Complex research on various barbed points from early Mesolithic sites in the Volga-Oka interfluve showed that
they were the heads of different categories of hunting weapons, mostly projectiles. Analyses of their shape, size
and use-wear traces made it possible to single out arrowheads, javelin or leister points, throwing and thrusting
spearheads and harpoons. The earliest of them emerge in the first half of the Preboreal period, but the full flourishing
of various categories of barbed weapons is observed during the late Preboreal to early Boreal periods
and later. Some types and variants are numerous and have a long history, while others are represented only
by single finds.
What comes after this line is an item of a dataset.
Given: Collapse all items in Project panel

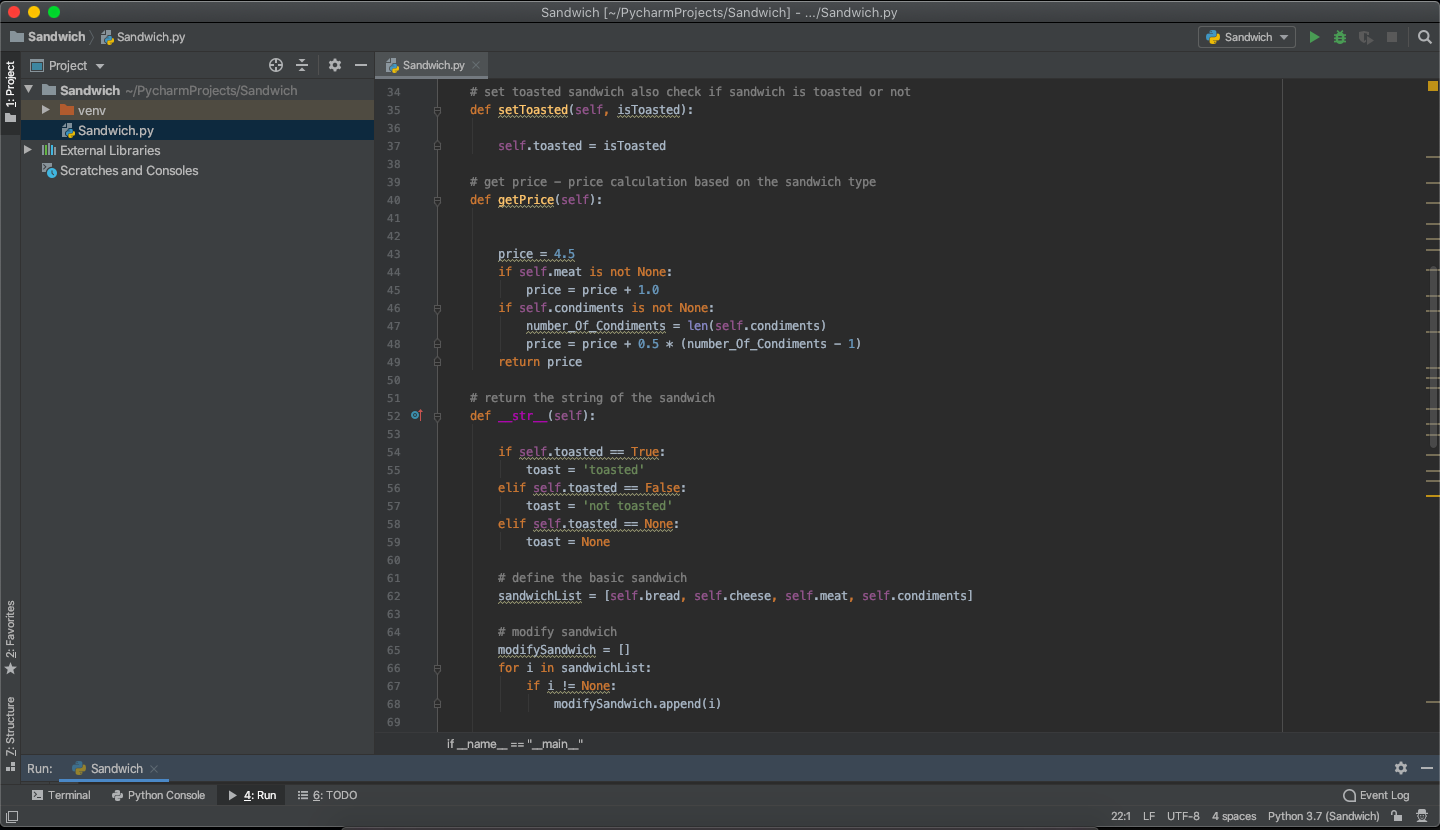Looking at the screenshot, I should tap(302, 65).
The former represent more or less standard mass products, while the latter can be treated as
experimental artefacts which played no significant role. Together with other types of bone and antler hunting
weapons barbed projectile points played an important role in subsistence strategies of the Early Mesolithic population
of the Volga-Oka interfluve and their adaptation to the forest environment during the early Holocene.
Zhilin, M.G.: Early Mesolithic barbed bone points in the Volga-Oka interfluve, in: Gross et al. (edd.), Working at The Sharp End at Hohen Viecheln, Untersuchungen und Materialien zur Steinzeit in Schleswig-Holstein und im Ostseeraum, Vol. 10, pp. 319–339, DOI: 10.23797/9783529018619-13.